Data supplied ->
__________

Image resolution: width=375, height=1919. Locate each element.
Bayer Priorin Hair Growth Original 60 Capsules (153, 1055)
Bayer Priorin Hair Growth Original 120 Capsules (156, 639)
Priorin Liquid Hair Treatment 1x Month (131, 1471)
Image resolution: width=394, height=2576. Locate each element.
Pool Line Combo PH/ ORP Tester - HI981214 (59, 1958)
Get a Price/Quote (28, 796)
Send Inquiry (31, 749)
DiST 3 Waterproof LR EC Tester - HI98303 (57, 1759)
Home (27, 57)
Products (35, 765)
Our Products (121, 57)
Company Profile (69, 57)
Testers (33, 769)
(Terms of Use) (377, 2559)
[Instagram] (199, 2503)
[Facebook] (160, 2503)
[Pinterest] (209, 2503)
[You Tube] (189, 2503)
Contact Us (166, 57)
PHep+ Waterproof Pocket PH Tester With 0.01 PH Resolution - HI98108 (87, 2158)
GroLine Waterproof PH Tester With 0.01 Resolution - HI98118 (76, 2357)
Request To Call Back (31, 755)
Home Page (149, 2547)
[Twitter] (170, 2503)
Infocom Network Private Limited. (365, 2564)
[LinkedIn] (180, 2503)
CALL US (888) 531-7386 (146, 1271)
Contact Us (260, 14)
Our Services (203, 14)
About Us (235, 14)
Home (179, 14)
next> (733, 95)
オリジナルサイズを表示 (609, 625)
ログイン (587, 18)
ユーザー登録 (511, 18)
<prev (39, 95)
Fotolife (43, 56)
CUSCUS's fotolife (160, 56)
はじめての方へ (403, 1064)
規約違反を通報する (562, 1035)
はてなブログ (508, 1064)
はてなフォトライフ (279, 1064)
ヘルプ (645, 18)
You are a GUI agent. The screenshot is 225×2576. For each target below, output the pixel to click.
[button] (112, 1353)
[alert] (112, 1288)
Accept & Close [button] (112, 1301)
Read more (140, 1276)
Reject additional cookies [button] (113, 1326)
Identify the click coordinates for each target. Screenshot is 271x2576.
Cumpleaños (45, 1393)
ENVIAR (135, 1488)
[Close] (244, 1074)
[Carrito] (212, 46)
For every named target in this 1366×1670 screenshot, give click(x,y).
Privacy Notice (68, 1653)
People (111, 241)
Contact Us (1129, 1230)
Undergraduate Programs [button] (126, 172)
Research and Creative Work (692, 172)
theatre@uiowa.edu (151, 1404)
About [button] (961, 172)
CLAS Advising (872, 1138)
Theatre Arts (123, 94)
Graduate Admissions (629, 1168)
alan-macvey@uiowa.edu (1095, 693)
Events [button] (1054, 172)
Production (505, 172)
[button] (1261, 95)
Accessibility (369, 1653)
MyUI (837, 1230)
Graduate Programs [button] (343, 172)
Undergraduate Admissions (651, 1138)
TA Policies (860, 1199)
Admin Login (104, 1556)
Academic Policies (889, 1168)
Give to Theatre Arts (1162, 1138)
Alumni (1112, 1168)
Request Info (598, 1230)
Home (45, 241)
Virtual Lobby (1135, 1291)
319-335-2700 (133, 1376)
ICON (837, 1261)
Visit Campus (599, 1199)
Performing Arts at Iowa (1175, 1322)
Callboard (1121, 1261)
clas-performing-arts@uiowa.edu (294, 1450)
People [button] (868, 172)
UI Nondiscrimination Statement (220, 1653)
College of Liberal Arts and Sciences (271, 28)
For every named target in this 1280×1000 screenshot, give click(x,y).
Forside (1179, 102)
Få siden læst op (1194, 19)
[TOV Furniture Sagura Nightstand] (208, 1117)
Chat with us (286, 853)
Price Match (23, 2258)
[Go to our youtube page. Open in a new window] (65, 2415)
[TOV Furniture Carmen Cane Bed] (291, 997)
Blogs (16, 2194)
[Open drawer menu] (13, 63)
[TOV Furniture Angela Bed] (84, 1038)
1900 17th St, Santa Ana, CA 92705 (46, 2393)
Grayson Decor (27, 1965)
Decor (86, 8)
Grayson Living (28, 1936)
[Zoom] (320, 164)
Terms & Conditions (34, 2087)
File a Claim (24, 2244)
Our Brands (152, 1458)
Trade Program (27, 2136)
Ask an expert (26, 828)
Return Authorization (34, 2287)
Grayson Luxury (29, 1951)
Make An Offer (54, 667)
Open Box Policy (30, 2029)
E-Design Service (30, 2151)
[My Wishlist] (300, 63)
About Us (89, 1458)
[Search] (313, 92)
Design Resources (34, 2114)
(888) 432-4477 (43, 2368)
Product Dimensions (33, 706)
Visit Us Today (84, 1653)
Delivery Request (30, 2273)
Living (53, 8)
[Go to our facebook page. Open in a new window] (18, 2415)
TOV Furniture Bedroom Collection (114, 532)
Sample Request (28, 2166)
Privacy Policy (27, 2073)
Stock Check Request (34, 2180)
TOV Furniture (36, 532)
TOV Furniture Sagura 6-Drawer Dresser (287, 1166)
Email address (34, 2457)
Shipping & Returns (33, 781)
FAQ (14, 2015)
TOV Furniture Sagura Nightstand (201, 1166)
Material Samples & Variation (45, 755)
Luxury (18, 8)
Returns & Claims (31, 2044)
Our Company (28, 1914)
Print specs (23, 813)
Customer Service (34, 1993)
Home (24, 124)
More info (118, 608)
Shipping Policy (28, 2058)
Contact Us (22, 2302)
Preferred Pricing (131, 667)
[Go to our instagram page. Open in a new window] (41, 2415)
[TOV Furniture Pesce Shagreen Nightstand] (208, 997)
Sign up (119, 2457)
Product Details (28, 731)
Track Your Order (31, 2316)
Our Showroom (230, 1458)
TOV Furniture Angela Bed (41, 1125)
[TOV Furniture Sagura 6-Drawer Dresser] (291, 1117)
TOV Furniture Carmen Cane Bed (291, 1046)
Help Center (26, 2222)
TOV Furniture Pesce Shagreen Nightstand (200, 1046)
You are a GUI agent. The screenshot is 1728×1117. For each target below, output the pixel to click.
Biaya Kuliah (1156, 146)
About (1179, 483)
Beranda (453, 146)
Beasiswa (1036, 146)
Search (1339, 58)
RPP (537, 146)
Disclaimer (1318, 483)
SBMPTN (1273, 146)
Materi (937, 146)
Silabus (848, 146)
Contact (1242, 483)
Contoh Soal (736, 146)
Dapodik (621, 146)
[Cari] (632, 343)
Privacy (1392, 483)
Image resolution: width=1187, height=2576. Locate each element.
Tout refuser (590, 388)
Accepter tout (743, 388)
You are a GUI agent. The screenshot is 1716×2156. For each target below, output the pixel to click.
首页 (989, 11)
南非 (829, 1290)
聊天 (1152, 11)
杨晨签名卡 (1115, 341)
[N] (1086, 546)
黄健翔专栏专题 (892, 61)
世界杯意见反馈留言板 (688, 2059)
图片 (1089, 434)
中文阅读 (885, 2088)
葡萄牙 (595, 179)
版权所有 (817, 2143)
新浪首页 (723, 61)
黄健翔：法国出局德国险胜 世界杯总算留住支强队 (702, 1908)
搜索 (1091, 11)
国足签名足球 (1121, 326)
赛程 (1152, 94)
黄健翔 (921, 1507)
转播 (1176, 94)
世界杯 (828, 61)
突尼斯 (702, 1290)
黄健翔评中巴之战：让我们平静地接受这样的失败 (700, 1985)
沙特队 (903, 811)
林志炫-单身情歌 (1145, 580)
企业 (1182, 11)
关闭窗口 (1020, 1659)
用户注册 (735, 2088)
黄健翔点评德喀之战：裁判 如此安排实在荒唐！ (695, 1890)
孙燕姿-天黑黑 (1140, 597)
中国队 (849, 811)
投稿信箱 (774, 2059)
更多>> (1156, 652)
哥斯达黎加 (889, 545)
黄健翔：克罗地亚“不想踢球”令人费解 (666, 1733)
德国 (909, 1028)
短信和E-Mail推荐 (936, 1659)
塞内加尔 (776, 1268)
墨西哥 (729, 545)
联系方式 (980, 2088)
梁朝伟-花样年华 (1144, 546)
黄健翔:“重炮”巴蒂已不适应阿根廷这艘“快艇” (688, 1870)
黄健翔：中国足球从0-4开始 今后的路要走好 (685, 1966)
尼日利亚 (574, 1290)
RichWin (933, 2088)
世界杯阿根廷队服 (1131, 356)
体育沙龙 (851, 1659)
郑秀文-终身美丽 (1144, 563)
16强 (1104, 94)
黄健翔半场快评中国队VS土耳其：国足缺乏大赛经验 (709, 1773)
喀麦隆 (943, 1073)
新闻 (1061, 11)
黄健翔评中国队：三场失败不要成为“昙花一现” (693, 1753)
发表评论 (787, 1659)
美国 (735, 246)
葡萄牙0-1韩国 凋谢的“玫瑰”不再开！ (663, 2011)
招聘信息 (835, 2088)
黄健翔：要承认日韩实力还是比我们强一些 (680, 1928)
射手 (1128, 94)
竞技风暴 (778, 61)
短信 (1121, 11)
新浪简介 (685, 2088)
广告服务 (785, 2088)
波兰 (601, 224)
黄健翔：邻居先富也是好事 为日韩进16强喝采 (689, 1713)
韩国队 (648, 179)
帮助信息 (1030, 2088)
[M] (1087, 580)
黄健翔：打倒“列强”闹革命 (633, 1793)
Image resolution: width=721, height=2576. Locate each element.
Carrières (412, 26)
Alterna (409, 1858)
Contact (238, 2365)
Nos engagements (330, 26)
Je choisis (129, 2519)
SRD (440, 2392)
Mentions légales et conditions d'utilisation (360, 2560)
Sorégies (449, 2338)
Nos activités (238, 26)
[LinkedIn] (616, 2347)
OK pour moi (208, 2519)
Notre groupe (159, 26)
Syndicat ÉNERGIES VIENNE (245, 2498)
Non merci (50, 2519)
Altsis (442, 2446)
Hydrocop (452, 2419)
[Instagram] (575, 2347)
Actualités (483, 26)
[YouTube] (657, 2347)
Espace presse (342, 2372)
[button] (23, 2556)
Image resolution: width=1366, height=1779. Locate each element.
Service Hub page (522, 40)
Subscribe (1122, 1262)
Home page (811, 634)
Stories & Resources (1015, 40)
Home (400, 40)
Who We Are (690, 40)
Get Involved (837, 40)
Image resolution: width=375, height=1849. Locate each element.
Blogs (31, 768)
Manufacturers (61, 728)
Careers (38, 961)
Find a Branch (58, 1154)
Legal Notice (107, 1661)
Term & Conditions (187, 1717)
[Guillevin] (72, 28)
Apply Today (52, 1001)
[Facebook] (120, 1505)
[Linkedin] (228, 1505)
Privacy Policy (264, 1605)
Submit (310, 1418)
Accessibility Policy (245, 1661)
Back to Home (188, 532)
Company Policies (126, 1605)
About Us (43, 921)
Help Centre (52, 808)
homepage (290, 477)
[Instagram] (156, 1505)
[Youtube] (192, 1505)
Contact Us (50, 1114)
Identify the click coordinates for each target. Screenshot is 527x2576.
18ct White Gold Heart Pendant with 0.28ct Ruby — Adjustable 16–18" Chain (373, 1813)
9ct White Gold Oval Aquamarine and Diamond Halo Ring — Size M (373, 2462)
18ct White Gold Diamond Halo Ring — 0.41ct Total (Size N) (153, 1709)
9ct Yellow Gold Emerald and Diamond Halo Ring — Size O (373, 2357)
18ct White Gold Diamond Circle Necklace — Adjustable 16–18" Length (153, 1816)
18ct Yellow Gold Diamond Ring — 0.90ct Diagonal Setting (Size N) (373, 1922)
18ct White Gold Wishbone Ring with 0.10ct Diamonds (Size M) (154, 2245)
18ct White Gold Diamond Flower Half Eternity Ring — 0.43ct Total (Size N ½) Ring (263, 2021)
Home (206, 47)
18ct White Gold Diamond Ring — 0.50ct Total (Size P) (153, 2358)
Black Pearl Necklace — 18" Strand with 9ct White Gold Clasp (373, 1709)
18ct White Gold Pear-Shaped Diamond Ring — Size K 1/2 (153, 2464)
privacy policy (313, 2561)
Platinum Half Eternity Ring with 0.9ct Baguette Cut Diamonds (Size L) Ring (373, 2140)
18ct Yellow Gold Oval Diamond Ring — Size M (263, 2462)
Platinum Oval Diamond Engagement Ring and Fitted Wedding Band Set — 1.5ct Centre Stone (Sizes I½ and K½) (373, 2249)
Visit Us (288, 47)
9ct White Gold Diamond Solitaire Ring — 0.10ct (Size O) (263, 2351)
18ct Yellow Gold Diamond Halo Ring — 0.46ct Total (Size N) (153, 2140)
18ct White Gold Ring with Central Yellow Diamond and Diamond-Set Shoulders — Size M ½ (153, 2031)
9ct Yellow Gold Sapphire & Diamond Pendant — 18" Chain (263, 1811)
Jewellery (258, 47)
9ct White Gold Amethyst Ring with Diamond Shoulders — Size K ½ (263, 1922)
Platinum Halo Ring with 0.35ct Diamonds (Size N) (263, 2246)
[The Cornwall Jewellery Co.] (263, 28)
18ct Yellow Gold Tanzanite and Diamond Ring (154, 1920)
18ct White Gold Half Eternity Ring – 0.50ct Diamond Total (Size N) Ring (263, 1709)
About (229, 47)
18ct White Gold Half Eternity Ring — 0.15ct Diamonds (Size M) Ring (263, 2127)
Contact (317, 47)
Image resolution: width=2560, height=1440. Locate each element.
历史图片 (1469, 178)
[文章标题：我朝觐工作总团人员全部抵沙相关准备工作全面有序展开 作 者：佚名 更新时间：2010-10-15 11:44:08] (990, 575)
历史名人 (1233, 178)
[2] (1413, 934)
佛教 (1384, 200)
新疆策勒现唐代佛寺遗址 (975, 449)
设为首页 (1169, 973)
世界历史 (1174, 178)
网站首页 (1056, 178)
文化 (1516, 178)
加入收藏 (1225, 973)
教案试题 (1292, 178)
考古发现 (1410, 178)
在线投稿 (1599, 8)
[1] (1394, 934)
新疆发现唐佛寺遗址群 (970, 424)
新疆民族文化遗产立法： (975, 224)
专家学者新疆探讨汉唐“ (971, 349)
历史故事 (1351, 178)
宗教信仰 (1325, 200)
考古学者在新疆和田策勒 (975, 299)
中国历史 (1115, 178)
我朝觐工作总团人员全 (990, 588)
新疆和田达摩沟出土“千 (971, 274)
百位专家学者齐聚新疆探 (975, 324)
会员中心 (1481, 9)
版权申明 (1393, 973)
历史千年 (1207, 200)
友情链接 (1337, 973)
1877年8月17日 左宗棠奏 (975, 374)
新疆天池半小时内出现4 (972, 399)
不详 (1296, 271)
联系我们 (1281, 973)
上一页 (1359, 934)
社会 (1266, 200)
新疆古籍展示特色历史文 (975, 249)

__________

Exercise details ->
Copy out each line of the data containing the string "Necklace".

Answer below ->
18ct White Gold Diamond Circle Necklace — Adjustable 16–18" Length (153, 1816)
Black Pearl Necklace — 18" Strand with 9ct White Gold Clasp (373, 1709)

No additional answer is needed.